Print the following entries again without any changes.

--- start of THE DATA ---

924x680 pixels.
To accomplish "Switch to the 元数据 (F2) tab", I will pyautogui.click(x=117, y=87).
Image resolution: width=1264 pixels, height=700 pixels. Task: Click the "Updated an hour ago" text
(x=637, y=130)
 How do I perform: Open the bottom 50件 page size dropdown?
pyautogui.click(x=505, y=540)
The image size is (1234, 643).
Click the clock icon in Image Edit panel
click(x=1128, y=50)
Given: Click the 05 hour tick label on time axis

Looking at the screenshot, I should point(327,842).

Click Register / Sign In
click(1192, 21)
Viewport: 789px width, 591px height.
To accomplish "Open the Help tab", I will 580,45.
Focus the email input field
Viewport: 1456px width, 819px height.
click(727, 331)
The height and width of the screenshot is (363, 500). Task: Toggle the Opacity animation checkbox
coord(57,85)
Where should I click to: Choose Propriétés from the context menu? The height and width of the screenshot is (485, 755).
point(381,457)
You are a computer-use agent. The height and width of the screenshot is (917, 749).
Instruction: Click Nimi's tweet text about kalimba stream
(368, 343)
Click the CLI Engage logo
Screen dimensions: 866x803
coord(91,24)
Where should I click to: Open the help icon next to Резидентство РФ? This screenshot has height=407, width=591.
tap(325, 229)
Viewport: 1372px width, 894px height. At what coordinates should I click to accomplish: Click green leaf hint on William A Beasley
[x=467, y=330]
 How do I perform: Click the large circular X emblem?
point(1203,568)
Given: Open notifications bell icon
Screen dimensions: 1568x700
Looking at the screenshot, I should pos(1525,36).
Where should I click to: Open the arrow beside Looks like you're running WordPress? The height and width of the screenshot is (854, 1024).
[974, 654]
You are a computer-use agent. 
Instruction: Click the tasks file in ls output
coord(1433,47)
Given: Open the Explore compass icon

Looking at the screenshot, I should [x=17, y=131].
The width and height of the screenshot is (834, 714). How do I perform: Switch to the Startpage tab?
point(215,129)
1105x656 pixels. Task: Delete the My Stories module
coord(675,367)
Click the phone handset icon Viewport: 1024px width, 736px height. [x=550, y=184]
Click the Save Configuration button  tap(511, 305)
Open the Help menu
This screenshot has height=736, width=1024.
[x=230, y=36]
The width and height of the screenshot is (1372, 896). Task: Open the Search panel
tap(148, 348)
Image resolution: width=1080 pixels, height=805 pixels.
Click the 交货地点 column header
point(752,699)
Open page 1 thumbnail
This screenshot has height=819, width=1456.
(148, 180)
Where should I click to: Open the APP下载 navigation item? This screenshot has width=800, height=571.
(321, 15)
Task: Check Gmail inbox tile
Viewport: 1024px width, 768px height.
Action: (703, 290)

--- end of THE DATA ---

*IN RESPONSE*
924x680 pixels.
To accomplish "Switch to the 元数据 (F2) tab", I will pyautogui.click(x=117, y=87).
Image resolution: width=1264 pixels, height=700 pixels. Task: Click the "Updated an hour ago" text
(x=637, y=130)
 How do I perform: Open the bottom 50件 page size dropdown?
pyautogui.click(x=505, y=540)
The image size is (1234, 643).
Click the clock icon in Image Edit panel
click(x=1128, y=50)
Given: Click the 05 hour tick label on time axis

Looking at the screenshot, I should point(327,842).

Click Register / Sign In
click(1192, 21)
Viewport: 789px width, 591px height.
To accomplish "Open the Help tab", I will 580,45.
Focus the email input field
Viewport: 1456px width, 819px height.
click(727, 331)
The height and width of the screenshot is (363, 500). Task: Toggle the Opacity animation checkbox
coord(57,85)
Where should I click to: Choose Propriétés from the context menu? The height and width of the screenshot is (485, 755).
point(381,457)
You are a computer-use agent. The height and width of the screenshot is (917, 749).
Instruction: Click Nimi's tweet text about kalimba stream
(368, 343)
Click the CLI Engage logo
Screen dimensions: 866x803
coord(91,24)
Where should I click to: Open the help icon next to Резидентство РФ? This screenshot has height=407, width=591.
tap(325, 229)
Viewport: 1372px width, 894px height. At what coordinates should I click to accomplish: Click green leaf hint on William A Beasley
[x=467, y=330]
 How do I perform: Click the large circular X emblem?
point(1203,568)
Given: Open notifications bell icon
Screen dimensions: 1568x700
Looking at the screenshot, I should pos(1525,36).
Where should I click to: Open the arrow beside Looks like you're running WordPress? The height and width of the screenshot is (854, 1024).
[974, 654]
You are a computer-use agent. 
Instruction: Click the tasks file in ls output
coord(1433,47)
Given: Open the Explore compass icon

Looking at the screenshot, I should [x=17, y=131].
The width and height of the screenshot is (834, 714). How do I perform: Switch to the Startpage tab?
point(215,129)
1105x656 pixels. Task: Delete the My Stories module
coord(675,367)
Click the phone handset icon Viewport: 1024px width, 736px height. [x=550, y=184]
Click the Save Configuration button  tap(511, 305)
Open the Help menu
This screenshot has height=736, width=1024.
[x=230, y=36]
The width and height of the screenshot is (1372, 896). Task: Open the Search panel
tap(148, 348)
Image resolution: width=1080 pixels, height=805 pixels.
Click the 交货地点 column header
point(752,699)
Open page 1 thumbnail
This screenshot has height=819, width=1456.
(148, 180)
Where should I click to: Open the APP下载 navigation item? This screenshot has width=800, height=571.
(321, 15)
Task: Check Gmail inbox tile
Viewport: 1024px width, 768px height.
Action: (703, 290)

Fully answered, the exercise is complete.